3.3. Key Clinical Differences Between Survivors and Non-Survivors

Notable differences in clinical presentation were observed between patients who survived and those who died during hospitalization for dengue. All non-survivors (6/6; 100%) required invasive mechanical ventilation (IMV) and experienced seizures, while none of the survivors (0/190; 0%) had these complications (p < 0.001 for both). Likewise, polyserositis—assessed in a subset of patients who underwent thoracoabdominal ultrasound (n = 135)—was present only among those who died (6/6; 100%) and absent in survivors (0/129; 0%) (p < 0.001). No significant difference was found in the presence of hepatomegaly between the two groups (1/129 survivors, 0.8%; 0/6 non-survivors, 0%; p = 0.956). These findings outline clinical severity in fatal cases. Comparisons were performed using Fisher’s exact test.

4. Discussion

Currently, Mexico, as well as several Latin American countries are facing a significant dengue outbreak, with some regions reporting record-breaking numbers of cases.
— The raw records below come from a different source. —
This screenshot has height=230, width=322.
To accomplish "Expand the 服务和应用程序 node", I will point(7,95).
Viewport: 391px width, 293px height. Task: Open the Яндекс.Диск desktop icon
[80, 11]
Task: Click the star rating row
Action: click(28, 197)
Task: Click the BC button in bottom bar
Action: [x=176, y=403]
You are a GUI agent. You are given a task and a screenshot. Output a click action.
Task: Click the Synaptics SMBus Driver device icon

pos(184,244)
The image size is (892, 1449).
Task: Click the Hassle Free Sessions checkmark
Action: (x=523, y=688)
In the last decade, DENV-2 predominated in Mexico, but in 2023 and especially 2024, the prevalence of DENV-3 cases increased considerably, leading to the emergence of atypical clinical presentations, with greater liver involvement, as well as respiratory symptoms that simulate COVID-19 or other respiratory viruses, with normal or slightly decreased platelet counts [23]. However, this is an underreported phenomenon. During 2024, the Colima region had the highest incidence of confirmed dengue cases in Mexico (622 confirmed cases per 100,000 inhabitants) [4]. The 2024 outbreak in Colima, Mexico, has unveiled an atypical clinical and biochemical profile associated with in-hospital mortality, prompting critical reconsideration of existing paradigms for dengue severity assessment. Typically, severe thrombocytopenia and hemorrhagic manifestations have been considered hallmark predictors of poor outcomes in dengue fever, particularly in previous studies [24]. However, the findings of the present study demonstrate that during this outbreak, mortality was not linked to classical hemorrhagic complications or profound thrombocytopenia. Instead, neurological events (notably generalized seizures), systemic inflammatory features (such as polyserositis), and early renal dysfunction emerged as the most salient predictors of mortality.
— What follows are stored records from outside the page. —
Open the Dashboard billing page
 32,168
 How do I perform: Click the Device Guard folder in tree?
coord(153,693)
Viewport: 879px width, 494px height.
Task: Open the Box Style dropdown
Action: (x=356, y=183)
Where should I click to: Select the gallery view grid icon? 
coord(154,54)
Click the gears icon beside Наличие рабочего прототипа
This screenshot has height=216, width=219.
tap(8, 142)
Among the six patients who died, they were mostly men, were significantly older than the survivors (median age 53 vs. 27 years), and exhibited a higher prevalence of diabetes mellitus and hypertension. The gender difference in mortality, although not statistically significant, is consistent with previous reports showing higher mortality in men [25]. Nonetheless, prior studies have highlighted that age and comorbidities modulate the host immune response, potentially exacerbating dengue pathophysiology. A multicenter study in Mexico [26] also reported that patients with diabetes and hypertension were more likely to develop severe dengue and succumb to complications [27], possibly due to chronic endothelial dysfunction and impaired immune regulation. Similar associations were observed during DENV-2 and DENV-1 outbreaks in other regions of America [28,29,30]. Diabetes mellitus has been implicated in amplifying dengue-associated plasma leakage and cytokine storms [31,32,33]. Hyperglycemia is known to upregulate pro-inflammatory mediators and compromise leukocyte function, leading to an exaggerated yet ineffective immune response [34]. Hypertension, on the other hand, may predispose microvascular damage and exacerbate capillary leakage, culminating in multiorgan dysfunction [35].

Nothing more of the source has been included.